When the optical fiber moving stage 14 is moved by the control circuit 26 until the output of the tensile load measuring device 20 reaches a predetermined value, those whose strength has significantly decreased during heat fusion will break during this strength test. , those that are found to be unusable and have not been disconnected can be determined to be usable.

The tensile load applied to the optical branching and coupling part is selected to be slightly larger than the tensile load (P4) due to the internal stress generated in the optical branching and coupling part, for example, when the optical branching and coupling part is fixed.

On the other hand, in the case of the embodiment shown in FIG. 2, the tensile load measurement Masuda is omitted and the strand clamp 19' is placed on the optical fiber moving stage 13 on the right side.

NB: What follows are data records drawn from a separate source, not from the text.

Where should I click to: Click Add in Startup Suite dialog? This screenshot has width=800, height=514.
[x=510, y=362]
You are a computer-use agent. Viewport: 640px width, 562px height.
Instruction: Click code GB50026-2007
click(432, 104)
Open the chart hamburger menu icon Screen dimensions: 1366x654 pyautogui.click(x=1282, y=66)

In this case, the tensile load applied to the optical branching/coupling unit 3 is determined by the relative movement distance of the optical fiber moving stage 13, 14 and the optical fiber 1.
1.12, the tensile load can be controlled by controlling the relative travel distance of the fiber optic translation stage 13.14.

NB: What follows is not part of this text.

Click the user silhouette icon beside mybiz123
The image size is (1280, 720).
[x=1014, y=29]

In the above-described embodiment, an example was explained in which two optical fibers are heat-fused, but it is of course possible to use three or more optical fibers, and the heat-fusion means may be a laser, a gas torch, or the like in addition to electric discharge.

〔Effect of the invention〕

According to the present invention, a tensile strength test is performed on the optical branching and coupling parts at the manufacturing stage of the optical branching and coupling parts, and those whose strength has significantly decreased are removed, and only those with sufficient strength can be used. Since the wire is supplied as a wire, there will be no disconnection accidents when it is fixed or used.

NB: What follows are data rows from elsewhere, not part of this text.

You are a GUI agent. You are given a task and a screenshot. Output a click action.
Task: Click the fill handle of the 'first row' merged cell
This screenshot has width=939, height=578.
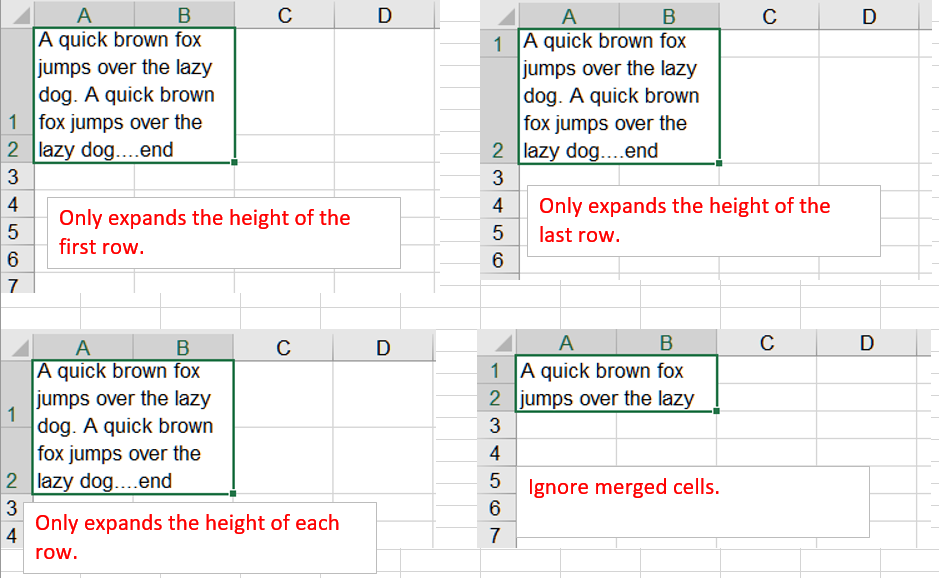click(x=234, y=162)
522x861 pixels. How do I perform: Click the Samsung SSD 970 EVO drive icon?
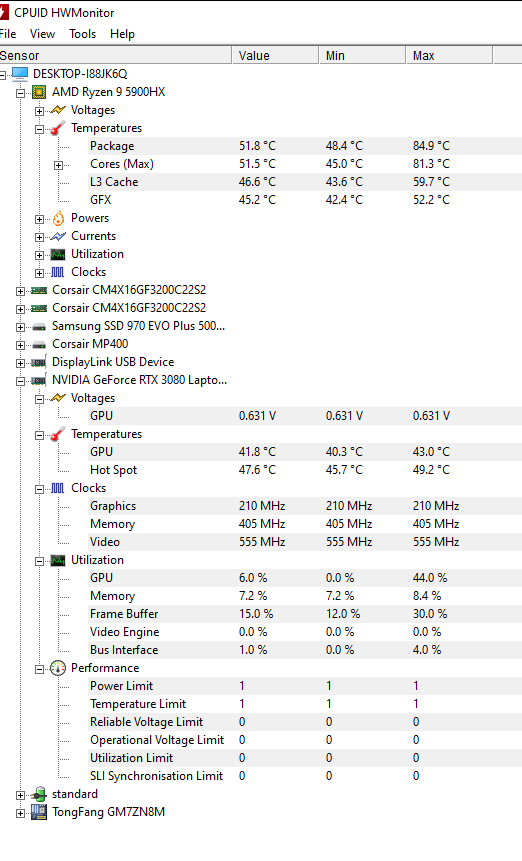[x=38, y=327]
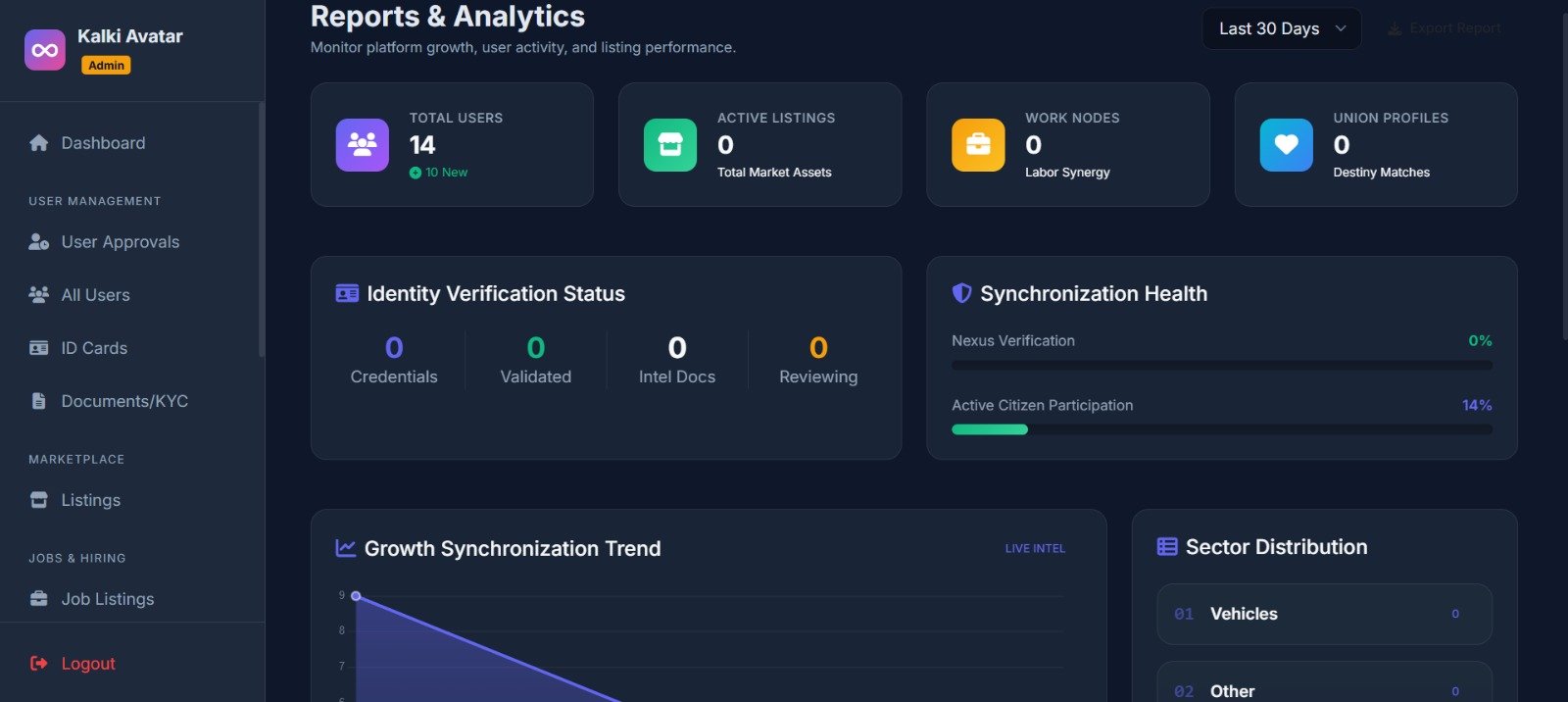Image resolution: width=1568 pixels, height=702 pixels.
Task: Open the Last 30 Days dropdown
Action: tap(1281, 28)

[Brief explanation of drawings]

1 and 2 are structural layout diagrams of different embodiments of the apparatus for carrying out the method of the present invention, FIG. 3 is an explanatory diagram showing the manufacturing process of the optical branching and coupling section, and FIG. 4 is an illustration of the formed light beam. FIG. 5, which is a diagram showing the relationship between the tensile load of the branching coupling part and the disconnection probability, is a sectional view showing an example of the fixing structure of the optical branching coupling part. 1.2... Optical fiber, 3... Optical branching/coupling unit, 5...
... Optical branching and coupling part, 6... Optical fiber, 7... Fixing member, 8... Fixing resin, 11.12... Optical fiber, 13.14... Optical fiber moving stage ,1
5.1G... Optical fiber clamp, 17...
・Fixed stage, 18.19.19791. Optical fiber strand clamp, 20... tensile load measuring device, 21.2
2... Drive motor, n124... Discharge electrode, 5...
-Discharge power supply, 26...control circuit, 27...input/output circuit. Tail figure 3 [0-) Do (b) Figure 4 section $l*l (9)

Claims (1)

[Claims] 1) A plurality of optical fibers are arranged parallel to each other and brought into contact with each other, and the contact portions are fused using a heat fusion means to produce an optical branching/coupling portion. 1. A method for manufacturing an optical branching coupling part, which comprises carrying out a strength test by applying a tensile load of 100 mL to select an optical branching coupling part with sufficient strength. 2) In the method according to claim 1, the tensile load of a predetermined magnitude is a load that is slightly larger than the load due to internal stress generated in the optical branching coupling part when the optical branching coupling part is fixed. A method for manufacturing an optical branching/coupling unit, characterized in that: 3) The method according to claim 1 or 2, wherein the predetermined tensile load is applied by a means for moving the optical fiber during the optical fiber heating and fusing process. A method of manufacturing a branch joint.